_DATASET ROWS_:
begin

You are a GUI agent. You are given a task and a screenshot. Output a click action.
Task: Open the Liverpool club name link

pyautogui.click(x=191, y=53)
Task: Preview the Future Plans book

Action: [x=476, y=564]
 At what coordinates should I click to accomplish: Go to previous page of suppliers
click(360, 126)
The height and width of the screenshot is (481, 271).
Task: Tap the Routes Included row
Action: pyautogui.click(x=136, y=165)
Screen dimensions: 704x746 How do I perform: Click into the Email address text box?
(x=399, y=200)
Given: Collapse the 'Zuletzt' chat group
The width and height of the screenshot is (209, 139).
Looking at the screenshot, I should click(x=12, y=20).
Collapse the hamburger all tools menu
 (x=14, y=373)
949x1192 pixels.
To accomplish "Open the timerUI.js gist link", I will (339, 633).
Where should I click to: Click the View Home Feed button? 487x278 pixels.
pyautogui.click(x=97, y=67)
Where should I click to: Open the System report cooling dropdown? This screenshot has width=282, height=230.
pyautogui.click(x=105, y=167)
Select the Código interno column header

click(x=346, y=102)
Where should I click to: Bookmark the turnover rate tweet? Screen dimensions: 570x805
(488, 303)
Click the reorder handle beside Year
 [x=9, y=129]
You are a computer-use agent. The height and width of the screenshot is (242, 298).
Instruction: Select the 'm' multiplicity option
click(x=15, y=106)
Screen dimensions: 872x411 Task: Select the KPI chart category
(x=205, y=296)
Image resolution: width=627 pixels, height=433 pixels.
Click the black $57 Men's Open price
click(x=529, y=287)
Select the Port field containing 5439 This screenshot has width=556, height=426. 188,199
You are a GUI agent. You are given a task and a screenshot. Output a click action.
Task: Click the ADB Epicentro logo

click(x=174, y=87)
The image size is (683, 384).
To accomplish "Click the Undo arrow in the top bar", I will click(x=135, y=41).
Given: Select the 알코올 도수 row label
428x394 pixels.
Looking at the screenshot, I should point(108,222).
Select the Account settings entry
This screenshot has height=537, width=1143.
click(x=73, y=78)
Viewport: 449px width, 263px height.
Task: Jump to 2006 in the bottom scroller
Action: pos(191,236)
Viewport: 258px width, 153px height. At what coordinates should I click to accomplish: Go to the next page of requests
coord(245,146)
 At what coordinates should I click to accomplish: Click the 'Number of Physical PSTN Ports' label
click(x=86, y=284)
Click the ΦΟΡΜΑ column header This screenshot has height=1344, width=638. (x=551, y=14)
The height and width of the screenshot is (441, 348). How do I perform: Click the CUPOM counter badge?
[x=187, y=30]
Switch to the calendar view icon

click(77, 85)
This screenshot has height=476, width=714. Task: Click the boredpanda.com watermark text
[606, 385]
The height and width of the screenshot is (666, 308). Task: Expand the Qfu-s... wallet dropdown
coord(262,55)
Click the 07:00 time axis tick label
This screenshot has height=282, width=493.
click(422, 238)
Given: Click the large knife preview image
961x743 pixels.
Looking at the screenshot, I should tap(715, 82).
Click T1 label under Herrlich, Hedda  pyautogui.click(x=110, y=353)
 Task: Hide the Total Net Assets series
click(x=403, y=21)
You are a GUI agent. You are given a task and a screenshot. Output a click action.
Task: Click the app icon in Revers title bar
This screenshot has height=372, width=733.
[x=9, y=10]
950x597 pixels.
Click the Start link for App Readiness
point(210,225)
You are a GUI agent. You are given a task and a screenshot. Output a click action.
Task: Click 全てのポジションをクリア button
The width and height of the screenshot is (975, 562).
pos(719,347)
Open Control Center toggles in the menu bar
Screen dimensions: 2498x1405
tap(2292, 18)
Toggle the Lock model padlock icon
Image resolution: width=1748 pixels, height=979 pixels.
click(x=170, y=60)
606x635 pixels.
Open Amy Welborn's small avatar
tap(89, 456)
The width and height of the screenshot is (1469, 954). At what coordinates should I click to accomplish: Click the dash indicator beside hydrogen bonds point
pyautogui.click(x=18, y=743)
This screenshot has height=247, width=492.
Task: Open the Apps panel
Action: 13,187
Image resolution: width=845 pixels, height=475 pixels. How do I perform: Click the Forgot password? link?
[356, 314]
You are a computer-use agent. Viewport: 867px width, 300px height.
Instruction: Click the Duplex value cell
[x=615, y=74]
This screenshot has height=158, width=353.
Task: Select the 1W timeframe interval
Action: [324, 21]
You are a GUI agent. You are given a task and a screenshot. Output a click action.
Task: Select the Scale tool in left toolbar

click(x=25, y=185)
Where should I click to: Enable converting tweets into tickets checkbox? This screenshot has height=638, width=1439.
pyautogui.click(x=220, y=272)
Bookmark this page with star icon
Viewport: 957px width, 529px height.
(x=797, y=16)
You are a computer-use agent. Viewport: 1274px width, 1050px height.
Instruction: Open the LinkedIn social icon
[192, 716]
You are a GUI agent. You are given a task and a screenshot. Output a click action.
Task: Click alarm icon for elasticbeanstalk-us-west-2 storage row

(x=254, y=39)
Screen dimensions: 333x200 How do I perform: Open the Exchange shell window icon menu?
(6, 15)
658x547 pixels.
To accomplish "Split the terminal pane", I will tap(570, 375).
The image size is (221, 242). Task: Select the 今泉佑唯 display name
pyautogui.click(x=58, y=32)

end

_WHAT THE TASK ASKS_:
Write out all the records again, replacing "GUI agent" with "desktop agent" wherever it occurs and changing nothing else.

_SOLUTION TO THE PROBLEM_:
You are a desktop agent. You are given a task and a screenshot. Output a click action.
Task: Open the Liverpool club name link

pyautogui.click(x=191, y=53)
Task: Preview the Future Plans book

Action: [x=476, y=564]
 At what coordinates should I click to accomplish: Go to previous page of suppliers
click(360, 126)
The height and width of the screenshot is (481, 271).
Task: Tap the Routes Included row
Action: pyautogui.click(x=136, y=165)
Screen dimensions: 704x746 How do I perform: Click into the Email address text box?
(x=399, y=200)
Given: Collapse the 'Zuletzt' chat group
The width and height of the screenshot is (209, 139).
Looking at the screenshot, I should click(x=12, y=20).
Collapse the hamburger all tools menu
 (x=14, y=373)
949x1192 pixels.
To accomplish "Open the timerUI.js gist link", I will (339, 633).
Where should I click to: Click the View Home Feed button? 487x278 pixels.
pyautogui.click(x=97, y=67)
Where should I click to: Open the System report cooling dropdown? This screenshot has width=282, height=230.
pyautogui.click(x=105, y=167)
Select the Código interno column header

click(x=346, y=102)
Where should I click to: Bookmark the turnover rate tweet? Screen dimensions: 570x805
(488, 303)
Click the reorder handle beside Year
 [x=9, y=129]
You are a computer-use agent. The height and width of the screenshot is (242, 298).
Instruction: Select the 'm' multiplicity option
click(x=15, y=106)
Screen dimensions: 872x411 Task: Select the KPI chart category
(x=205, y=296)
Image resolution: width=627 pixels, height=433 pixels.
Click the black $57 Men's Open price
click(x=529, y=287)
Select the Port field containing 5439 This screenshot has width=556, height=426. 188,199
You are a desktop agent. You are given a task and a screenshot. Output a click action.
Task: Click the ADB Epicentro logo

click(x=174, y=87)
The image size is (683, 384).
To accomplish "Click the Undo arrow in the top bar", I will click(x=135, y=41).
Given: Select the 알코올 도수 row label
428x394 pixels.
Looking at the screenshot, I should point(108,222).
Select the Account settings entry
This screenshot has height=537, width=1143.
click(x=73, y=78)
Viewport: 449px width, 263px height.
Task: Jump to 2006 in the bottom scroller
Action: pos(191,236)
Viewport: 258px width, 153px height. At what coordinates should I click to accomplish: Go to the next page of requests
coord(245,146)
 At what coordinates should I click to accomplish: Click the 'Number of Physical PSTN Ports' label
click(x=86, y=284)
Click the ΦΟΡΜΑ column header This screenshot has height=1344, width=638. (x=551, y=14)
The height and width of the screenshot is (441, 348). How do I perform: Click the CUPOM counter badge?
[x=187, y=30]
Switch to the calendar view icon

click(77, 85)
This screenshot has height=476, width=714. Task: Click the boredpanda.com watermark text
[606, 385]
The height and width of the screenshot is (666, 308). Task: Expand the Qfu-s... wallet dropdown
coord(262,55)
Click the 07:00 time axis tick label
This screenshot has height=282, width=493.
click(422, 238)
Given: Click the large knife preview image
961x743 pixels.
Looking at the screenshot, I should tap(715, 82).
Click T1 label under Herrlich, Hedda  pyautogui.click(x=110, y=353)
 Task: Hide the Total Net Assets series
click(x=403, y=21)
You are a desktop agent. You are given a task and a screenshot. Output a click action.
Task: Click the app icon in Revers title bar
This screenshot has height=372, width=733.
[x=9, y=10]
950x597 pixels.
Click the Start link for App Readiness
point(210,225)
You are a desktop agent. You are given a task and a screenshot. Output a click action.
Task: Click 全てのポジションをクリア button
The width and height of the screenshot is (975, 562).
pos(719,347)
Open Control Center toggles in the menu bar
Screen dimensions: 2498x1405
tap(2292, 18)
Toggle the Lock model padlock icon
Image resolution: width=1748 pixels, height=979 pixels.
click(x=170, y=60)
606x635 pixels.
Open Amy Welborn's small avatar
tap(89, 456)
The width and height of the screenshot is (1469, 954). At what coordinates should I click to accomplish: Click the dash indicator beside hydrogen bonds point
pyautogui.click(x=18, y=743)
This screenshot has height=247, width=492.
Task: Open the Apps panel
Action: 13,187
Image resolution: width=845 pixels, height=475 pixels. How do I perform: Click the Forgot password? link?
[356, 314]
You are a computer-use agent. Viewport: 867px width, 300px height.
Instruction: Click the Duplex value cell
[x=615, y=74]
This screenshot has height=158, width=353.
Task: Select the 1W timeframe interval
Action: [324, 21]
You are a desktop agent. You are given a task and a screenshot. Output a click action.
Task: Select the Scale tool in left toolbar

click(x=25, y=185)
Where should I click to: Enable converting tweets into tickets checkbox? This screenshot has height=638, width=1439.
pyautogui.click(x=220, y=272)
Bookmark this page with star icon
Viewport: 957px width, 529px height.
(x=797, y=16)
You are a computer-use agent. Viewport: 1274px width, 1050px height.
Instruction: Open the LinkedIn social icon
[192, 716]
You are a desktop agent. You are given a task and a screenshot. Output a click action.
Task: Click alarm icon for elasticbeanstalk-us-west-2 storage row

(x=254, y=39)
Screen dimensions: 333x200 How do I perform: Open the Exchange shell window icon menu?
(6, 15)
658x547 pixels.
To accomplish "Split the terminal pane", I will tap(570, 375).
The image size is (221, 242). Task: Select the 今泉佑唯 display name
pyautogui.click(x=58, y=32)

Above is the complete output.